**DIRECTIONS FOR THIS TASK**
With the pictures left out, restate exactly the part below that opens with the line containing "Given: Click the" and closes with the line containing "Where should I".

**THE INPUT**
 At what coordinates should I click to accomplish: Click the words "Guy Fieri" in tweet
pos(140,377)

...

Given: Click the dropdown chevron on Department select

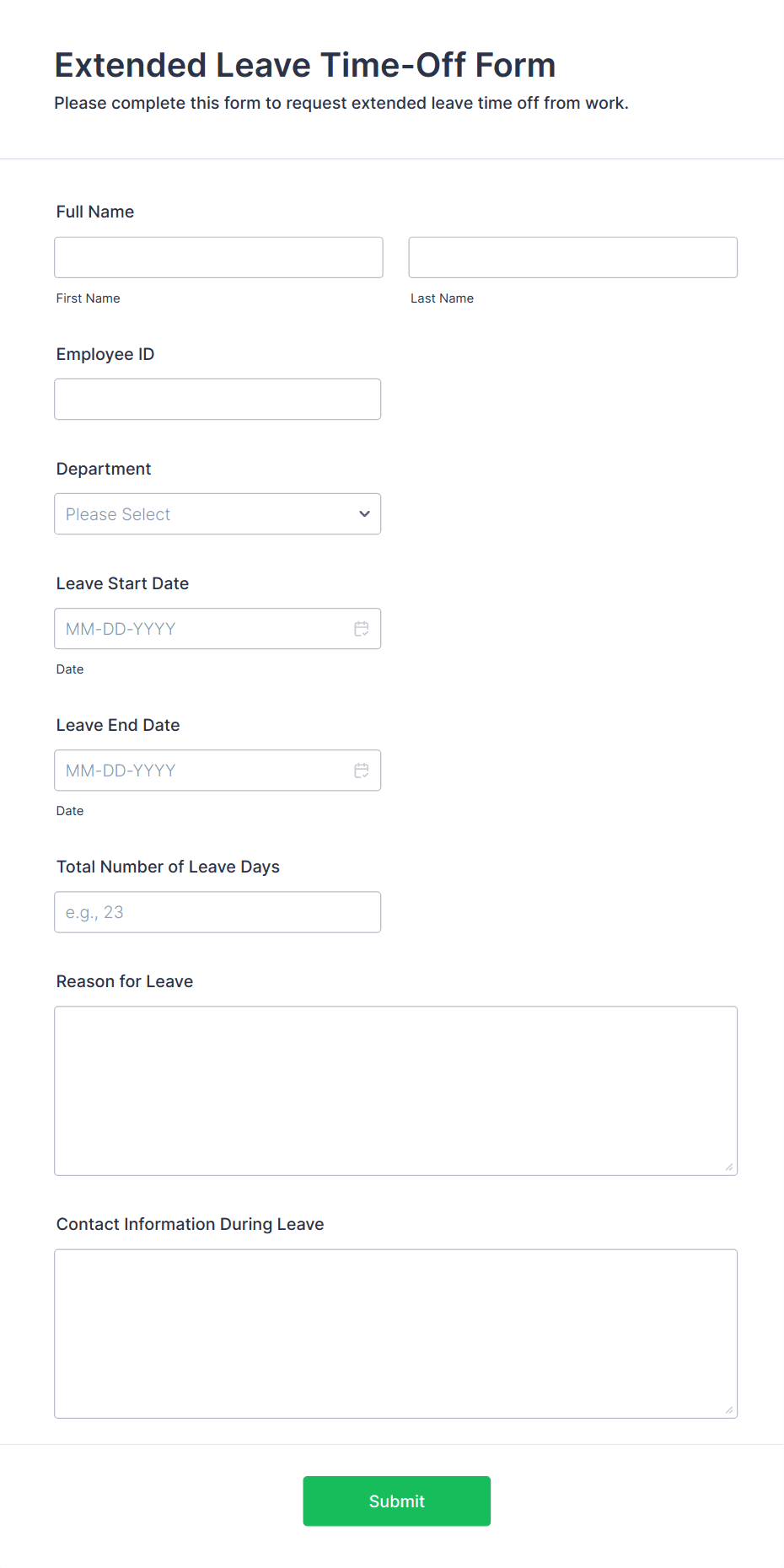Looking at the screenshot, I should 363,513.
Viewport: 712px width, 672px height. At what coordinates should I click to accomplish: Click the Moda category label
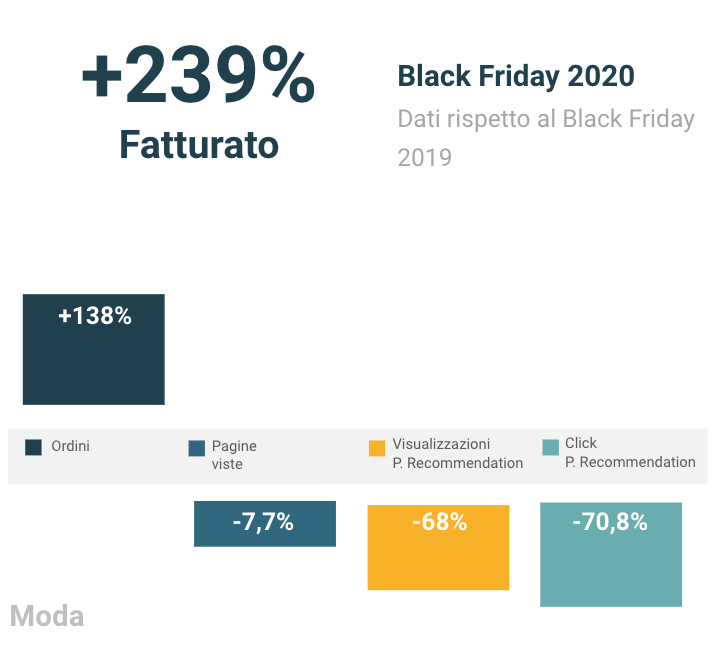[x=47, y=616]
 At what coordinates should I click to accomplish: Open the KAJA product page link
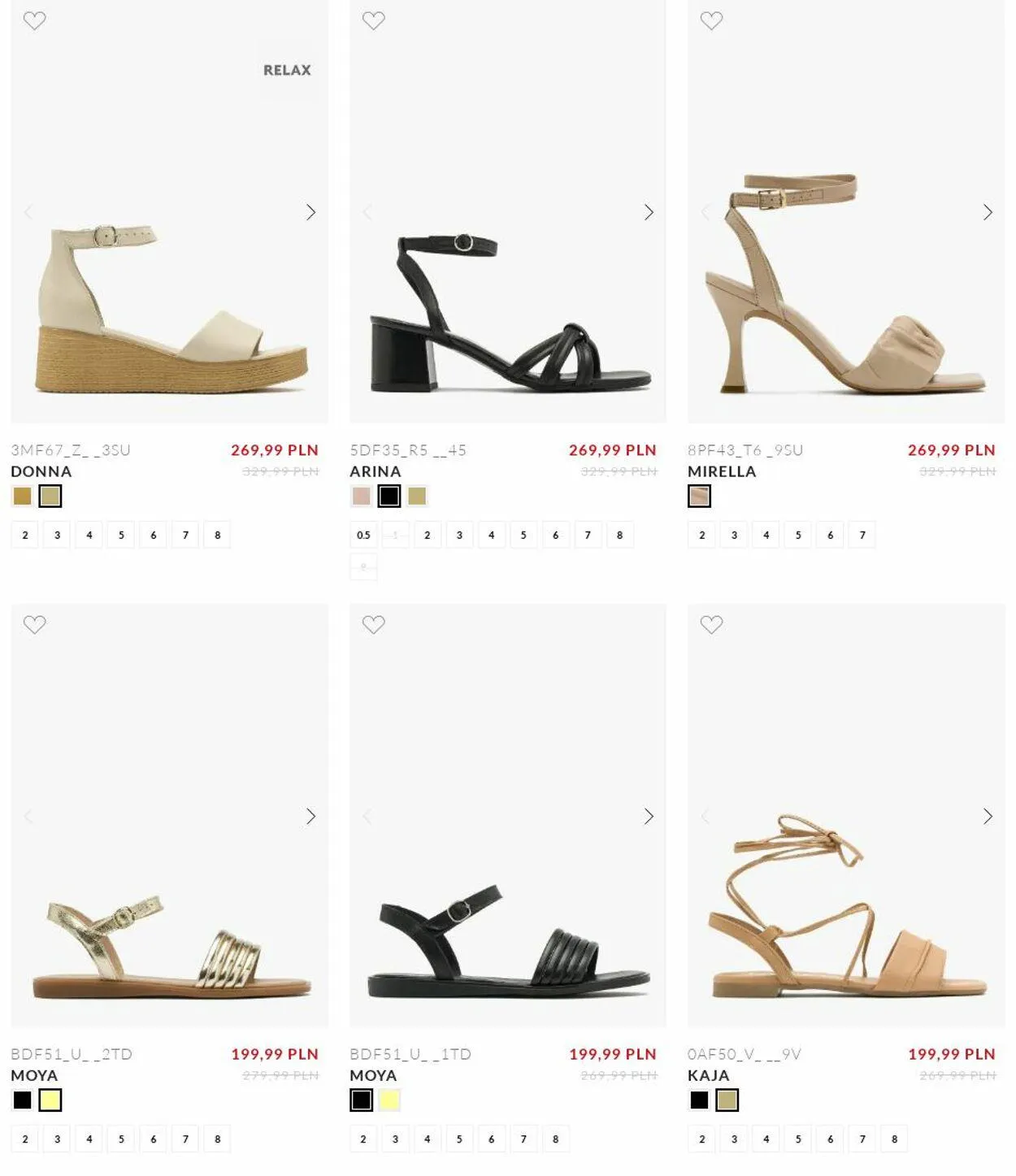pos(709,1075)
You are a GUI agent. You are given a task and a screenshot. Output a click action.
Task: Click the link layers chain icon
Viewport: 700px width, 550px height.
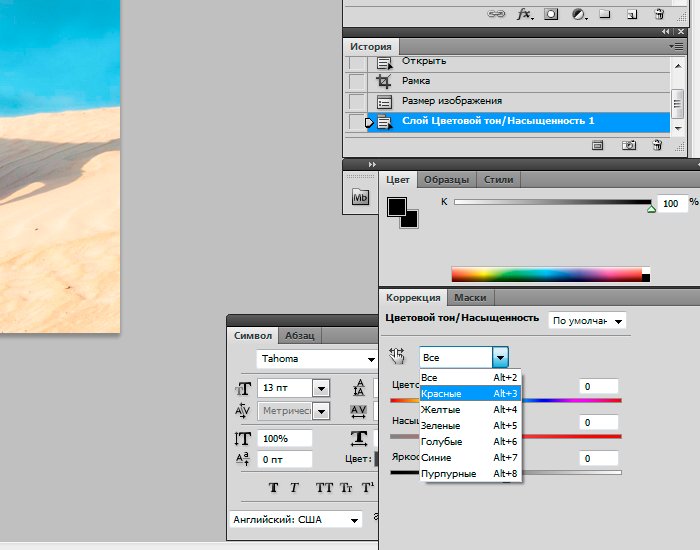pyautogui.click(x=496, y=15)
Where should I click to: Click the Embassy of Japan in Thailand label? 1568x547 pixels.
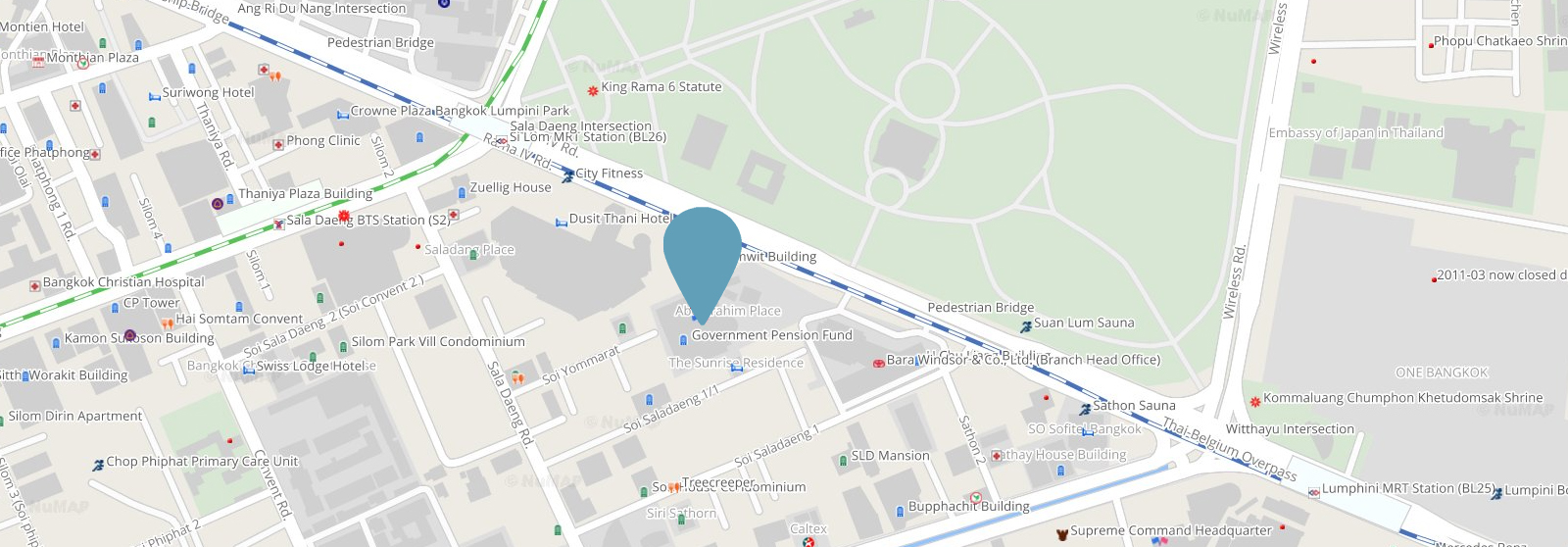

* * *

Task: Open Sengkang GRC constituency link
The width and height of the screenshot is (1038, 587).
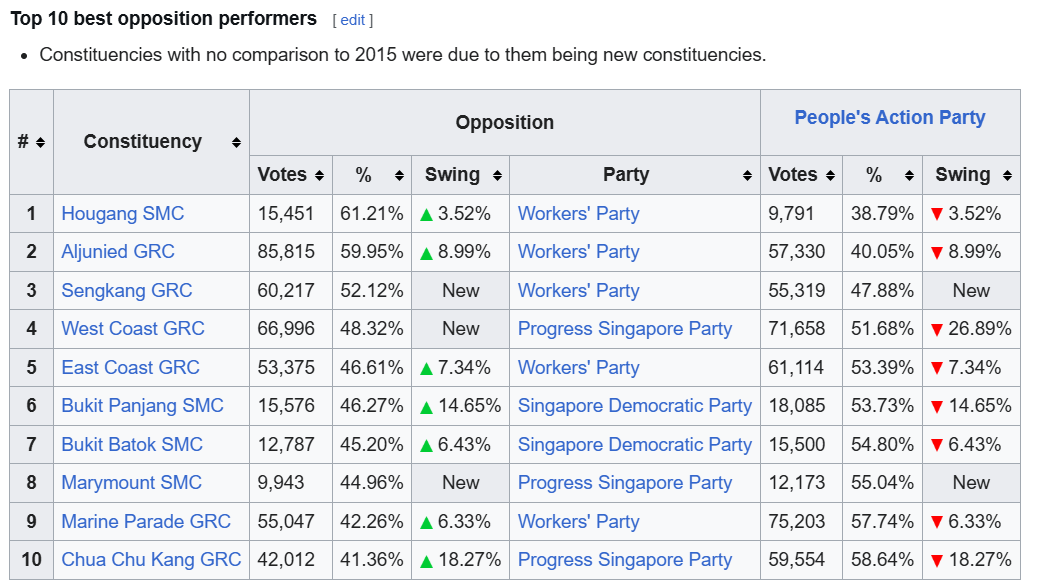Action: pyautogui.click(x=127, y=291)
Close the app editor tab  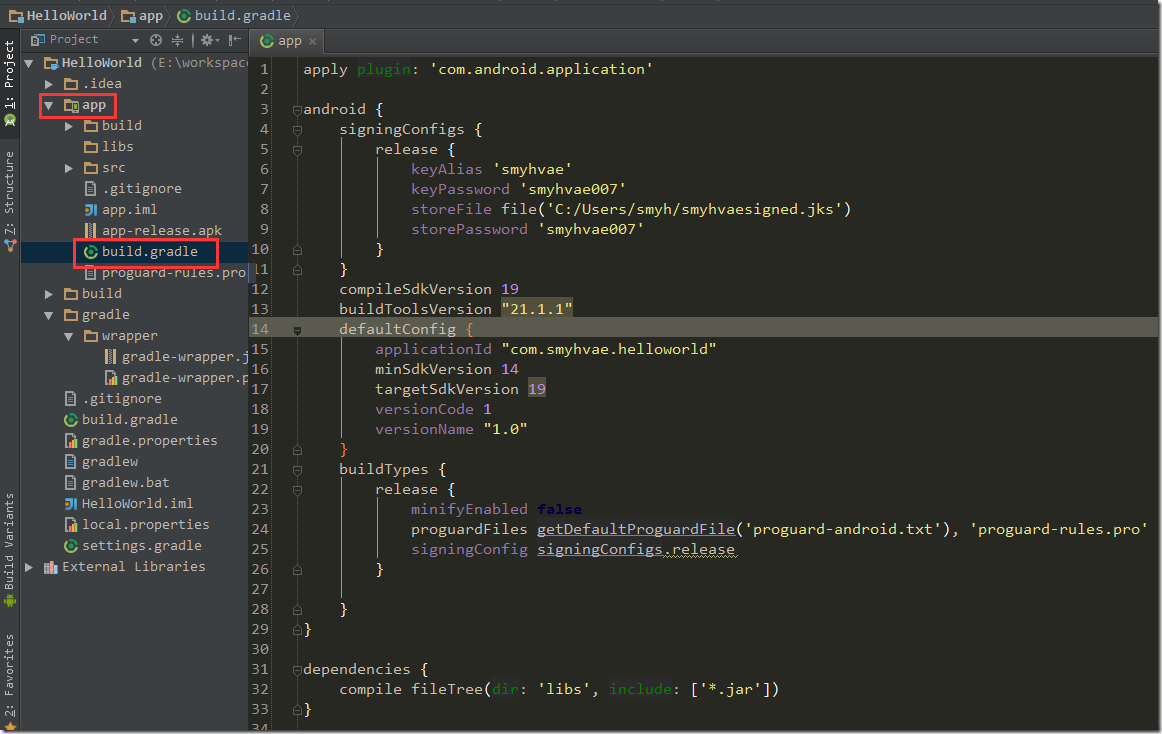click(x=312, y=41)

**ANSWER BOX**
Given: Click the dropdown chevron on Department select

Looking at the screenshot, I should 363,513.
Viewport: 712px width, 672px height. At what coordinates should I click to accomplish: Click the Moda category label
[x=47, y=616]
 At what coordinates should I click to accomplish: Open the KAJA product page link
pos(709,1075)
You are a GUI agent. You are given a task and a screenshot. Output a click action.
Task: Click the link layers chain icon
Viewport: 700px width, 550px height.
pyautogui.click(x=496, y=15)
Where should I click to: Click the Embassy of Japan in Thailand label? 1568x547 pixels.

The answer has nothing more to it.